Materials and methods

Nematode population and morphological characterisation

In winter 2023, a nematological survey was conducted in a forest area in La Cima de Copey de Dota, San José, Costa Rica, and in one of them, low population densities of a Xenocriconemella species were detected. Soil samples for nematode analysis were collected with a shovel from randomly selected trees and mixed to constitute a soil sample from each sampling site; samples came from the upper 5–40 cm of soil. Subsequently, nematodes were extracted from a 500 cm3 subsample of soil by centrifugal flotation and modification of Cobb´s decanting and sieving methods (Flegg Reference Flegg1967; Coolen Reference Coolen, Lamberti and Taylor1979).

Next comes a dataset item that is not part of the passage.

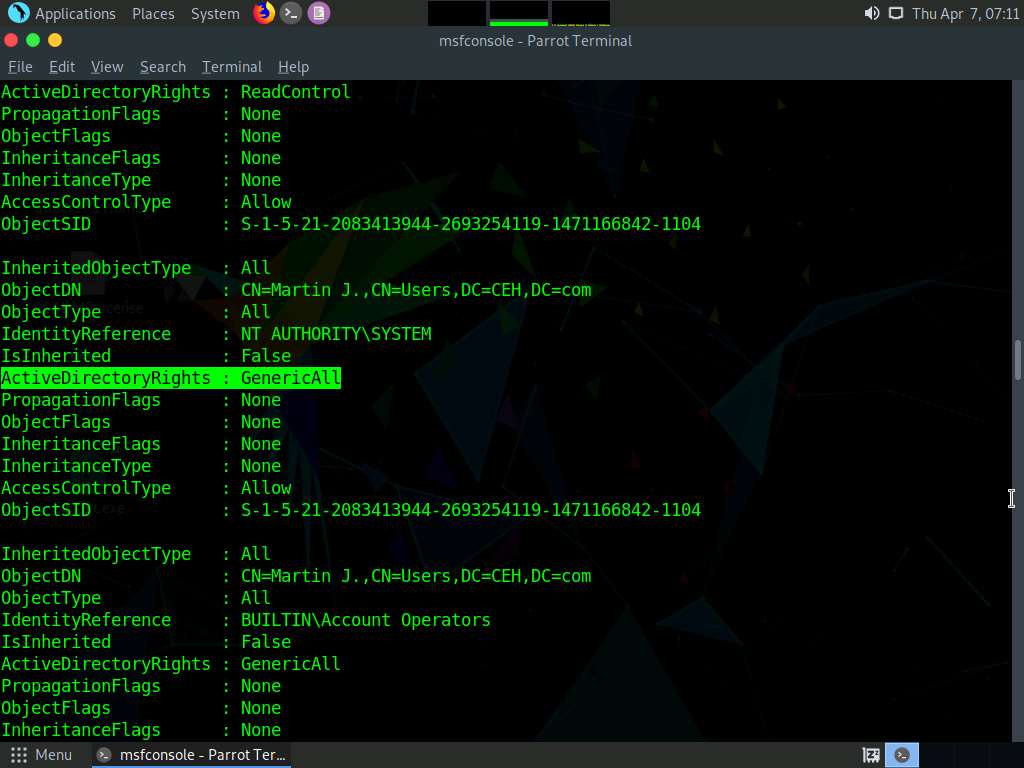Click the purple text editor launcher icon
This screenshot has width=1024, height=768.
tap(318, 13)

Specimens for light microscopy (LM) and morphometric studies were killed at 70–75°C and fixed in an aqueous solution of 4% formaldehyde + 1% glycerin, dehydrated using an alcohol-saturated chamber, and processed to pure glycerin using Seinhorst’s method (Seinhorst Reference Seinhorst1966) as modified by De Grisse (Reference De Grisse1969). Light micrographs and measurements of the nematode population, including important diagnostic characteristics were conducted using a Leica DM6 compound microscope with a Leica DFC7000 T digital camera (Leica, Wetzlar, Germany). Measurements and ratios included: L, (total body length); a = body length/maximal body width; b = body length/pharyngeal length; c = body length/tail length; c’ = tail length/body width at anus; O = distance between stylet base and orifice of dorsal pharyngeal gland as percentage of stylet length; R = total number of body annuli; Roes = number of annuli in pharyngeal region; Rex = number of annuli between anterior end of body and excretory pore; Rst = number of body annuli between labial disc and stylet knobs; RV = number of annuli between posterior end of body and vulva; Rvan = number of annuli between vulva and anus; Ran = number of annuli on tail; V = (distance from anterior end to vulva/body length) × 100; VL/VB = distance between vulva and posterior end of body divided by body width at vulva; T = (distance from cloacal aperture to anterior end of testis/body length) × 100 (Archidona-Yuste et al. Reference Archidona-Yuste, Palomares-Rius, Clavero-Camacho, Cantalapiedra-Navarrete, Liébanas and Castillo2023; Reference Archidona-Yuste, Clavero-Camacho, Ruiz-Cuenca, Cantalapiedra-Navarrete, Liébanas, Castillo and Palomares-Rius2024). The raw photographs were edited using Adobe Photoshop SC6 v 24.7.2 (San Francisco, CA, USA).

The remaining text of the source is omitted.